HP - 10-15 HP Increase
Torque - 20-25 ft lbs increase

So, this Group Buy is a pretty decent price! 

I know information is coming slowly, but as it becomes available, I'll update this post! Thanks to all who are interested and will help make this happen!


----------



## inyourface1650 (Oct 6, 2005)

whoah...15HP for exhaust? I know when Reverend dyno'd his truck with his new exhaust he got like 8HP....


----------



## 05 NISMO 4X4 (Jun 4, 2005)

inyourface1650 said:


> whoah...15HP for exhaust? I know when Reverend dyno'd his truck with his new exhaust he got like 8HP....


I thought the same thing when I saw that! Honestly, I don't put much faith in the claims these manufacturers make about HP or Torque! You can probably have two identical trucks dynoed on the same dyno under the same conditions and get different numbers! Too many variables come into play and the results are way to subjective! A company in Florida could dyno a truck and then a company in Denver could dyno the exact same truck, and the results would be different due to temperature, altitude, humidity, etc. 

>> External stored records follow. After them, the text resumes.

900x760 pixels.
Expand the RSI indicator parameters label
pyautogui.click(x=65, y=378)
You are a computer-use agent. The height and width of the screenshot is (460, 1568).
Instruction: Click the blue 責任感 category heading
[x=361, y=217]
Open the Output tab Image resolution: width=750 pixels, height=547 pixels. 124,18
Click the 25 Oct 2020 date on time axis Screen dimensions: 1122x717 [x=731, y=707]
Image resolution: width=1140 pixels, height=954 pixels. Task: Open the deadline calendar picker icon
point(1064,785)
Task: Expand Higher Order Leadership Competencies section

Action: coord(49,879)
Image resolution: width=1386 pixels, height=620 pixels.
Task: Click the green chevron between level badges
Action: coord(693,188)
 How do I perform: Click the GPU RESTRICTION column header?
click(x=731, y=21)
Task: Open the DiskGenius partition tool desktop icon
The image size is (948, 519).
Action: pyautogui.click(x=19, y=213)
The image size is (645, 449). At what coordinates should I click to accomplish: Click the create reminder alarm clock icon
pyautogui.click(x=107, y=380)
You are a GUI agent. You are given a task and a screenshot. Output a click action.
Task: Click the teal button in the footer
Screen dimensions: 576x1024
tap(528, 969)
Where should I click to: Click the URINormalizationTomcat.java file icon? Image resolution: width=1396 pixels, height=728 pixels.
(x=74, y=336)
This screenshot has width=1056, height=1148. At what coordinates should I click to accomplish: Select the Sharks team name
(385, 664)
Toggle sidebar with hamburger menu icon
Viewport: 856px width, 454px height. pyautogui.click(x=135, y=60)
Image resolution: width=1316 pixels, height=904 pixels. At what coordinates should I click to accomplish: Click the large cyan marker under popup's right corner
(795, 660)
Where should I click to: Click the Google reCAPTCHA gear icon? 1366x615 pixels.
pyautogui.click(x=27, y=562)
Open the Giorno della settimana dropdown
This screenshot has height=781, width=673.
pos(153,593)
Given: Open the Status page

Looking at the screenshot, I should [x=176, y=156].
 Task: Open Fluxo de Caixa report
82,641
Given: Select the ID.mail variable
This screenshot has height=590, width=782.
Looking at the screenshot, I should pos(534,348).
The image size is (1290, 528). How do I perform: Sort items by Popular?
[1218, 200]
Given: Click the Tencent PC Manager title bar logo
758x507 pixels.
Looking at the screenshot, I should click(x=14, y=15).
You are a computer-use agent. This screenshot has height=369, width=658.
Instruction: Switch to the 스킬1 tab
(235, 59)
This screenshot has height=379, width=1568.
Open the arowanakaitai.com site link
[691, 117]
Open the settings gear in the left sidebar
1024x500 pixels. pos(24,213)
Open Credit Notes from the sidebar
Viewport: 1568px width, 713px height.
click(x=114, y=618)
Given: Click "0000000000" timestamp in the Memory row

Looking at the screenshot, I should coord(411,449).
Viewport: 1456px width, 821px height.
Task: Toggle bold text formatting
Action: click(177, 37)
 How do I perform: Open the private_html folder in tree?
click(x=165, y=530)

I'm looking more a product that will deliver long lasting quality, a decent mellow sound, and have excellent fit and finish for an easy installation! If it improves the engine's effeciency in the process (i.e. better gas mileage), that would be outstanding, if it also increased HP without sacrificing low end torque, it would be perfect!


----------



## whatnow (Dec 31, 2005)

I checked www.performancecenter.com. for the part you listed and it's showing a price of $287 for the 50-1410 that is aluminized... typo? or did the price go down?


----------



## 05 NISMO 4X4 (Jun 4, 2005)

whatnow,

Thanks for the post! I've e-mailed David and asked him to check with JBA to see if there was a price reduction on the aluminized system. Seem JBA could do better by us in a Group Buy than Performance Center is asking as their regular price! That's a $78.00 difference, and I would think we should get a better price than that with a Group Buy! I'll let you know what I find out! :thumbup:


----------



## NISMO CC 4X4 (Feb 1, 2006)

The headers for $287.00 (part# 50-1410) are for the King* cab only, the price for the Crew** Cab is $447.30 (part# 1410S). Let's make sure everyone is on the same page for the GB, was the original price of $365.00 for both King and Crew cabs? I don't see any distinction between 4x4 or 4x2.

(*) Web site = 2004-2006 King, short bed
(**) Web site = 2005 Crew, short bed


----------



## sundevilfanatic (Feb 24, 2006)

Does any Phoenix forum member have an address on where Premier Truck is located at? I work around the 51 and Greenway and would be able to go over at lunch. I would like to see their shop and talk about other products.

Thanks.


----------



## 05 NISMO 4X4 (Jun 4, 2005)

You are correct, there is no difference in the systems, the chassis and frame of the CC and KC are the same, and there are only two part numbers:

50-1410 = Aluminized
30-1410 = Stainless Steel

As for the price, the $287.00 is incorrect. According to JBA they will not sell the system to a distributor for that price, so essentially Performance Center would be selling it for less than they can buy it for. I doubt they'd honor that price if that's the case. Not sure what would happen if you ordered from them at that price, but I'm not willing to jeopordize that much on my credit card to find out!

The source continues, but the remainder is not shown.